In vivo studies employing genetically engineered knockout mice have demonstrated that functional upregulation of mTOR expression in adipose tissues is associated with favorable metabolic parameters including increased lean body mass, enhanced insulin sensitivity, and glucose tolerance [17]. Furthermore, upregulation of mTOR expression is associated with increased leptin production leading to reduction of food intake and upregulation of key regulatory genes PPARα and glycerol kinase (GK) in adipose tissues [17]. Preclinical studies utilizing cultured human adipocytes from diabetic patients have observed significant downregulation of the key regulatory transcription factor forkhead box protein O1 (FOXO1) that is functionally associated with impaired insulin signaling via significant reductions in insulin receptor and GLUT4 expression [18]. Importantly, downregulation of FOXO1 is associated with significant reductions in mTOR activity in insulin resistant human adipocytes, indicating that functionally linked FOXO1 and mTOR regulatory activities are critical for maintaining normal insulin responsiveness of human adipocytes. Importantly, these preclinical data indicate potential adverse metabolic effects of clinically administered mTOR inhibitors employed as immunosuppressive agents and support clinical observations that everolimus is ineffective in blocking post-transplantation development of new onset T2D [5,19].

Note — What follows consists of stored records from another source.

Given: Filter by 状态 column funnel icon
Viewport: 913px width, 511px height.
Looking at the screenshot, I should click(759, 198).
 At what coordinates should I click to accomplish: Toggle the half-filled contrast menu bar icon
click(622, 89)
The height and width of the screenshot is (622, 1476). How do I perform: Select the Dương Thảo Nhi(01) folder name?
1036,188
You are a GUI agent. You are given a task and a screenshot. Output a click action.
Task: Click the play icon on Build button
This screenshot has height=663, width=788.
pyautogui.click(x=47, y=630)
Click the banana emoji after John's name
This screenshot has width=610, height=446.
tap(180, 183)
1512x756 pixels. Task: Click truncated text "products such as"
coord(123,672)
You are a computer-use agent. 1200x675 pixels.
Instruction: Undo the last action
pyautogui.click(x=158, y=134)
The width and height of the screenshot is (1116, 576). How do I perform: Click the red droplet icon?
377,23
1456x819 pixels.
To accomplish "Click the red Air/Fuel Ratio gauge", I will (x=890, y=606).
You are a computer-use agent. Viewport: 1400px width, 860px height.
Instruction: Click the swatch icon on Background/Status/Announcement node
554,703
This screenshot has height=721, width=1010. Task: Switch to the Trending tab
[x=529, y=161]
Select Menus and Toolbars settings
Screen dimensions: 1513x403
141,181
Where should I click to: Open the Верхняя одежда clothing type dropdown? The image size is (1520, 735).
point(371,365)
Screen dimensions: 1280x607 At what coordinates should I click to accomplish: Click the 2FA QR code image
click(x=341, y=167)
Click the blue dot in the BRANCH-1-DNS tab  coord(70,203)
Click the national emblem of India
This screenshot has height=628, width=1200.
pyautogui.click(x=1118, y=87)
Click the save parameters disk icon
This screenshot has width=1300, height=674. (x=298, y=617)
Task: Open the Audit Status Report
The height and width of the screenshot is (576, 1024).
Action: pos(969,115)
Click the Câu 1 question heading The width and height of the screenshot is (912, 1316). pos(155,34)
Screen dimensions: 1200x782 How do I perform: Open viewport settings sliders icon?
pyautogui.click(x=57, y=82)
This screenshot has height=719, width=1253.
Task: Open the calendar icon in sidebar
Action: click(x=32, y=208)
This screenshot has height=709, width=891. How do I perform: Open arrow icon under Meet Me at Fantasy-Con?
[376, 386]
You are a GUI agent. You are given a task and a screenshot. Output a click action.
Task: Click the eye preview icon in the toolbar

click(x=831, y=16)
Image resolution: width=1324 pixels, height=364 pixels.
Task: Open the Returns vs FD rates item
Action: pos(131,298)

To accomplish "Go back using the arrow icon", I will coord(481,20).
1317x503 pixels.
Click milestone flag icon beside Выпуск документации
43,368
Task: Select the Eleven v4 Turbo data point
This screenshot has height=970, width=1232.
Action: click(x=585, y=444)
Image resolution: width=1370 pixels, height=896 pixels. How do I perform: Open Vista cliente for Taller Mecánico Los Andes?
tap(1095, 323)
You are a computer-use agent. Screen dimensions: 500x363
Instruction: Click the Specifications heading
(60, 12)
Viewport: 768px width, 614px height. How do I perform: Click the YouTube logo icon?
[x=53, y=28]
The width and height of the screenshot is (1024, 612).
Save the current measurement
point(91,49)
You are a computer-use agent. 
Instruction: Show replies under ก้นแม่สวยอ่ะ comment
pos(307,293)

Preclinical studies have demonstrated that aldosterone-mediated activation of the mineralocorticoid receptor (MR) is associated with nephrotoxic events via convergent enhancement of mTOR signaling pathways [20]. Accordingly, these data sets validate the clinical utility and efficacy of MR antagonists, notably spironolactone, as key pharmacological components of post-transplantation therapeutic regimens employing CNIs in combination with mTOR blockers. In contrast to mTOR blockers, however, MR receptor blockade promotes favorable cellular bioenergetics and metabolic integrity via enhanced brown adipose tissue (BAT) thermogenesis [21]. The authors contend that the observed shift in energy usage from lipogenesis to thermogenic heat dissipation indicates the potentially high therapeutic potential for MR antagonists for treatment of obesity-related pathophysiological conditions that include T2D and metabolic syndrome. Additionally, it has been demonstrated that MR negatively regulates brown remodeling of white adipose tissue through a modulation of autophagy, thereby providing a clinically compelling rationale for the use of MR antagonists to prevent the adverse metabolic consequences of adipocyte dysfunction [22]. Thus, it appears that dysregulation of MRs in adipose tissue may represent a key mechanism in the development of obesity-related metabolic syndromes such as T2D, via induction of oxidative stress and mitochondrial dysfunction [23].

Conclusions

In conclusion, a recent clinical study indicated positive restorative effects of the MR antagonist spironolactone on impaired glomerular filtration rate and fibrosis in kidney transplantation patients previously treated with CNIs [24]. Unfortunately, the study did not include quantification of clinical parameters indicative of glucose homeostasis, but represents a starting point for further clinical studies designed to evaluate the therapeutic potential of traditionally employed as well as newer non-steroidal MR antagonists [25] as metabolically favorable immunosuppressive agents in combination with traditionally employed CNIs and/or mTOR blockers. We further contend that key diagnostic/prognostic measures of efficacious immunosuppressive regimens employing MR antagonists may include normative indices of adipocyte function, such as quantification of circulating and free fatty acids, and secreted adipokines such as leptin and adiponectin.